▶ **Dataset records**
☆ ☆ ☆ ☆ ☆

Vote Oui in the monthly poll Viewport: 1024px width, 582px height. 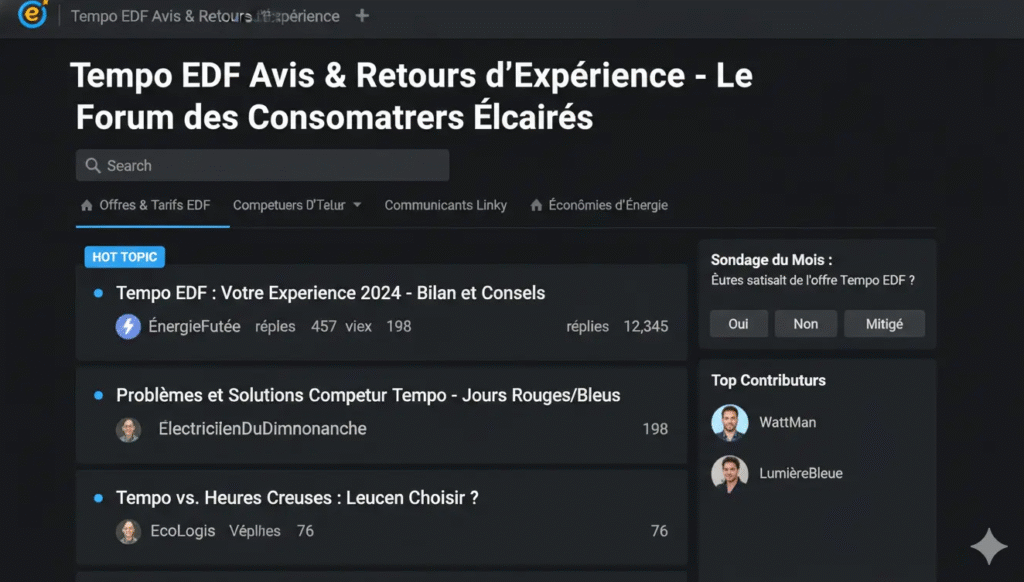738,324
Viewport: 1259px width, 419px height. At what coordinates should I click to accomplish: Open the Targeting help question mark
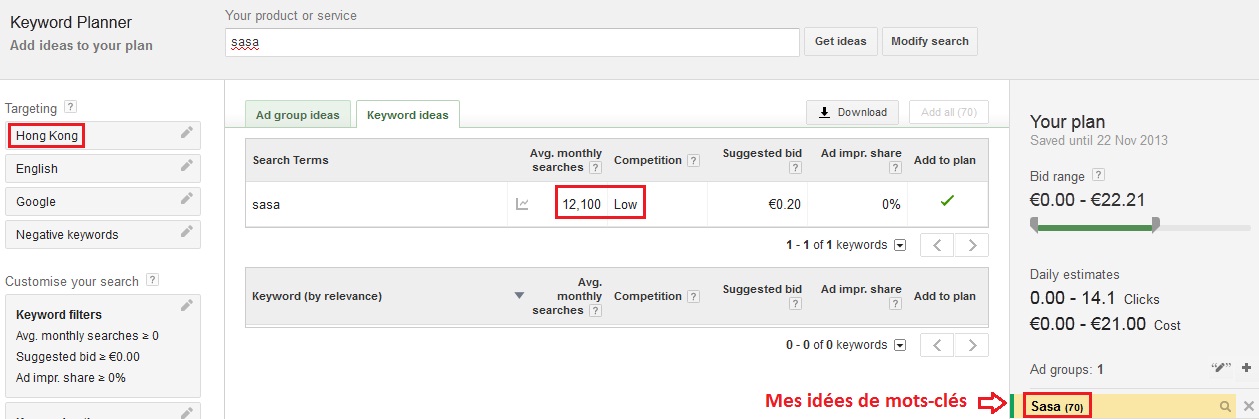pos(70,107)
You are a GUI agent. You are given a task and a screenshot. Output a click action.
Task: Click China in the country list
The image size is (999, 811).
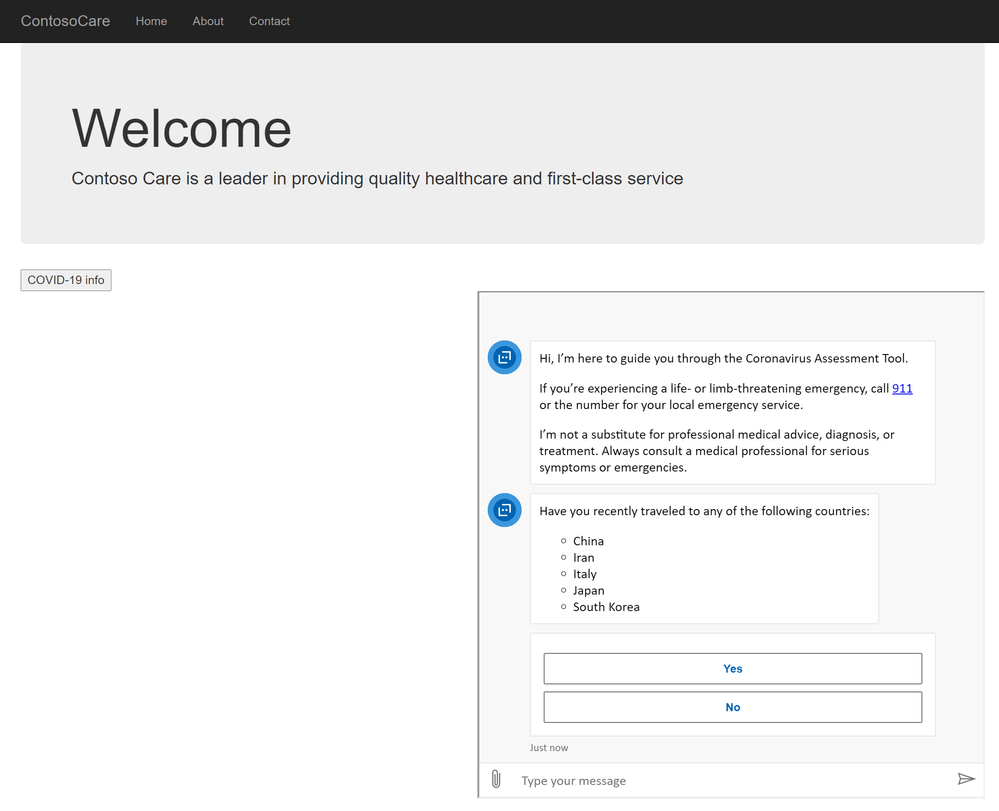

☆ ☆ ☆ ☆ ☆

Starting with the line that has "Viewport: 1259px width, 419px" and ending with the line that has "Task: Click China in the country list", repeat the lines above exactly, omitting every picture.

▶ **Completed exercise**
Viewport: 1259px width, 419px height. At what coordinates should I click to accomplish: Open the Targeting help question mark
pos(70,107)
You are a GUI agent. You are given a task and a screenshot. Output a click action.
Task: Click China in the country list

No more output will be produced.